Our Newcomer Cookbook project embraces cultural diversity and assists newcomers in adapting to life in Edmonton. Featuring favorite recipes from newcomers and cooking staff, the cookbook offers user-friendly instructions, pictures, conversion tables, and suitable ingredient substitutions. It includes Canadian recipes tested by our Newcomer Community Kitchen, promoting community, cultural exchange, and culinary exploration.

Written in accessible English, the cookbook uses plain language and features illustrations, photos, and measurements to help readers identify Canadian ingredients and estimate pricing. This inclusive resource reduces barriers for those new to Canadian shopping and cooking practices.

Complementing the cookbook, a basic cooking box will be provided to 50 low-income households, containing staple items and a cookbook copy, encouraging families to cook nutritious meals and foster cross-cultural understanding at home.

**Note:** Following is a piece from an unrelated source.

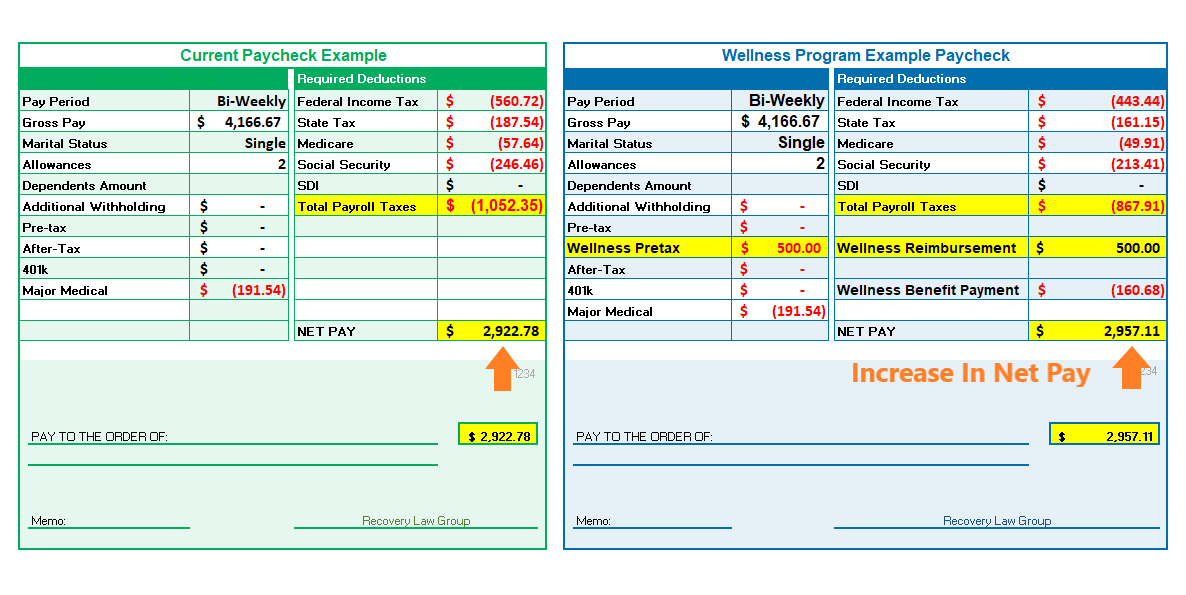
Task: Click Recovery Law Group on the blue check
Action: 997,521
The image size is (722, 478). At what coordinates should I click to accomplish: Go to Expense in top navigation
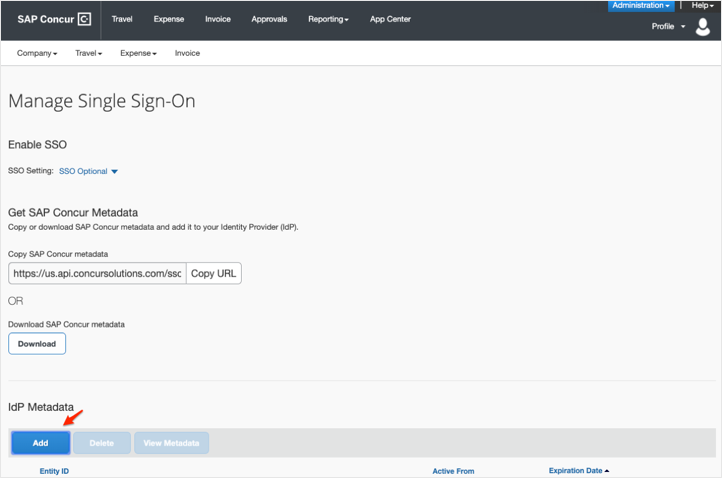[x=168, y=19]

To ensure project viability and sustainability, we will collaborate with partners such as Edmonton Public Library (EPL) and Edmonton Immigrant Service Associations (EISA) ensuring the cookbook is inclusive, appropriate, and tailored to newcomers' specific needs in our city.

Who Will Benefit?

This project directly benefits newcomers and refugees facing challenges adapting to Canadian food systems. Drawing from our newcomer cooking classes, the cookbook caters to entire households, with demographics including adults (60%), youth (20%), and children (20%). Research indicates that newcomers often rely on food banks during their initial years in Canada due to financial struggles and unfamiliarity with local food practices. The Newcomer Cookbook addresses this by serving as a practical and cultural bridge, providing accessible instructions, ingredient substitutions, and preparation photos for confident cooking.

Beyond nutrition, the cookbook acts as a socio-historic and cultural document, preserving traditions and fostering a sense of belonging for those resettling. By highlighting youth perspectives and celebrating culinary traditions in Edmonton, it promotes cross-cultural understanding, diversity, and inclusion.

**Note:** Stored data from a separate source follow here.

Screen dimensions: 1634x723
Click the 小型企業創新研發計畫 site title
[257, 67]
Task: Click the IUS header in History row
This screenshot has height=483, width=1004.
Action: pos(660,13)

Additionally, low-income households of all cultural backgrounds can benefit from a basic cooking box with staple ingredients and simple recipes, ensuring families can prepare affordable, nutritious meals using Canadian staples.

From a research perspective, cookbooks can be a source of original information, skills, and practises built into the recipes themselves: ingredients, technologies, cooking methods, and instructional format. In the creation of a cookbook, many traditions and other parts of culture can be preserved through food and food education. This project strengthens food literacy, reduces barriers to healthy eating, and enriches the diversity in the Edmonton community as a whole.